▸ FRAGMENT TEKSTU:
:::::

2 czerwca 1996 roku Ukraina formalnie przestała być mocarstwem jądrowym. Do tego czasu wyjechała z niej do Rosji niemal setka specjalnych pociągów załadowanych głowicami. Przez kolejne sześć lat – w ramach projektu finansowanego przez Amerykanów – niszczono silosy rakietowe, rakiety, złomowano bombowce. Jesienią 2023 roku odwiedziłem lotnisko wojskowe w Połtawie, gdzie wciąż stały jeden Tu-160 i jeden Tu-95. Jako obiektom muzealnym, wytrzebionym z większości aparatury, oszczędzono im kasacji, lecz i tak niszczały pod chmurką. W tym samym czasie – co zasługuje na miano okrutnej przewrotności losu – 11 maszyn przekazanych Moskwie jako rozliczenie długu za dostawy gazu regularnie brało udział w nalotach na ukraińskie miasta. Szczęściem w nieszczęściu strzelały pociskami z konwencjonalnymi ładunkami.

:::::

▸ CELE:
- A) Zaktualizuj część tekstu o ukraińskim arsenale jądrowym, która zaczyna się od słów „2 czerwca 1996” i kończy na słowach „z konwencjonalnymi ładunkami.”, wstawiając „Kijowie” w miejsce „Połtawie”.
- B) Przetłumacz na język angielski zdanie z tekstu o ukraińskim arsenale jądrowym: „Szczęściem w nieszczęściu strzelały pociskami z konwencjonalnymi ładunkami.”
- C) Kontynuuj tekst o ukraińskim arsenale jądrowym od jego ostatniego zdania.

:::::

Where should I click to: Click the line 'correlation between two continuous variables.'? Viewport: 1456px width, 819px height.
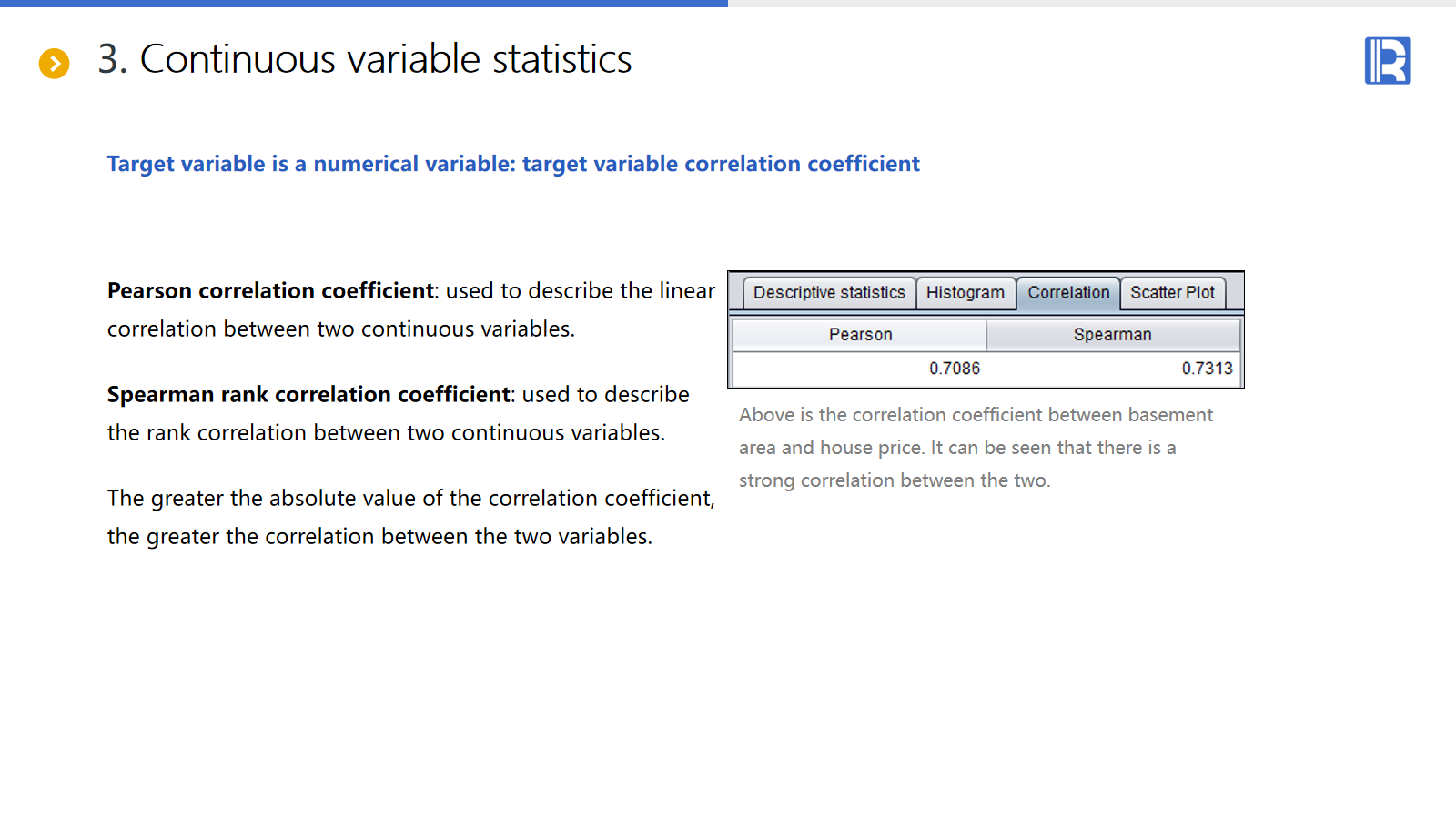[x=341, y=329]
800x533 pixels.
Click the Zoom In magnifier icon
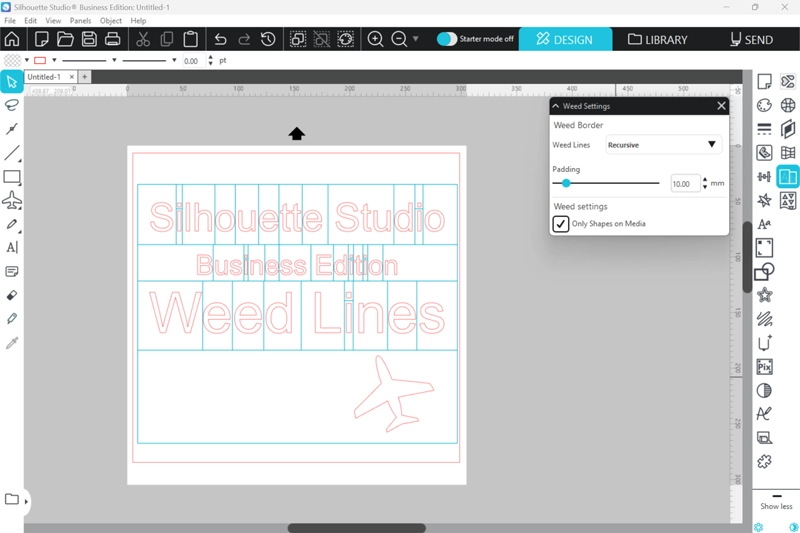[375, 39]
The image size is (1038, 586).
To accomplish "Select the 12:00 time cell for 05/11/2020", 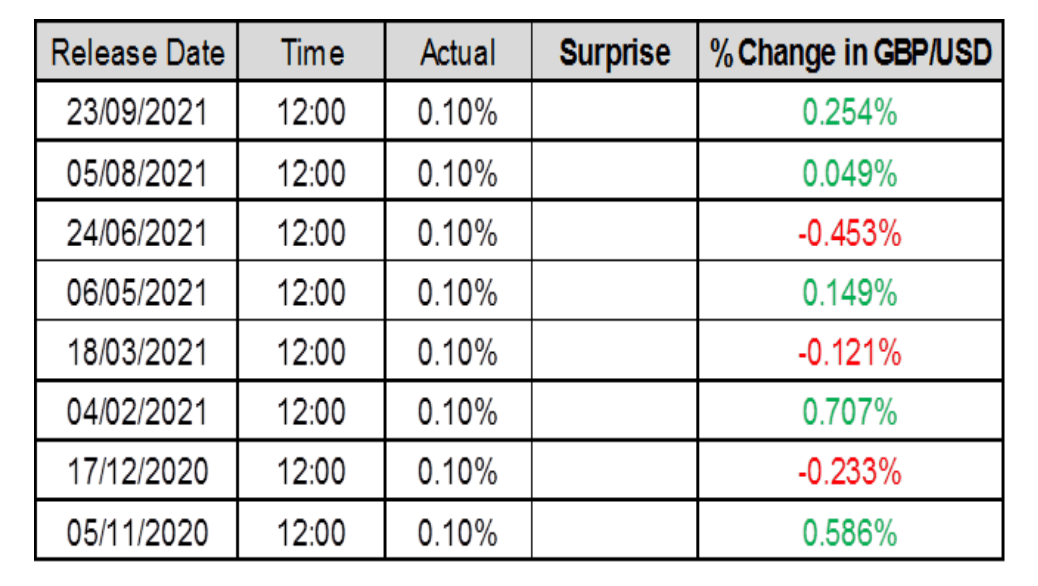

:::::

▸ WYNIKI ZADAŃ:
- A)
2 czerwca 1996 roku Ukraina formalnie przestała być mocarstwem jądrowym. Do tego czasu wyjechała z niej do Rosji niemal setka specjalnych pociągów załadowanych głowicami. Przez kolejne sześć lat – w ramach projektu finansowanego przez Amerykanów – niszczono silosy rakietowe, rakiety, złomowano bombowce. Jesienią 2023 roku odwiedziłem lotnisko wojskowe w Kijowie, gdzie wciąż stały jeden Tu-160 i jeden Tu-95. Jako obiektom muzealnym, wytrzebionym z większości aparatury, oszczędzono im kasacji, lecz i tak niszczały pod chmurką. W tym samym czasie – co zasługuje na miano okrutnej przewrotności losu – 11 maszyn przekazanych Moskwie jako rozliczenie długu za dostawy gazu regularnie brało udział w nalotach na ukraińskie miasta. Szczęściem w nieszczęściu strzelały pociskami z konwencjonalnymi ładunkami.

- B) Luckily, under the circumstances, they fired missiles with conventional payloads.

- C)
Właściciel bez dostępu do sejfu

Wróćmy do początku lat dziewięćdziesiątych. Pozostawiony przez Sowietów arsenał dawał Ukrainie tytularny status trzeciego mocarstwa atomowego. Pośród współczesnych obywateli tego kraju króluje pogląd, że Kijów nadzorował wszystkie albo przynajmniej dużą część jednostek Armii Radzieckiej wyposażonych w broń jądrową. A to nieprawda – większość oddziałów nie złożyła przysięgi na wierność Ukrainie i z czasem, wraz z etatowym sprzętem, przemieściła się na obszar Federacji. Jeśli chodzi o głowice taktyczne, do maja 1992 roku wszystkie zostały wywiezione do Rosji. Moskwa działała tu szybko, nie tyle z obawy przed Ukrainą, ile po to, aby uniknąć ryzyka proliferacji (powszechne były wówczas obawy, że małe głowice trafią na czarny rynek, do arsenałów grup terrorystycznych). Wywózka objęła spektrum taktycznej broni jądrowej: ładunki do rakiet krótkiego zasięgu, pociski artyleryjskie, głowice do bomb i rakiet lotniczych oraz przeciwokrętowych. Co ważne, doszło do niej, zanim Ukraina stworzyła własne struktury kontroli. W 1991 roku ukraińskiej armii w obecnym tego słowa znaczeniu nie było, powstawała z posowieckich resztek, co zajęło kolejne dwa lata.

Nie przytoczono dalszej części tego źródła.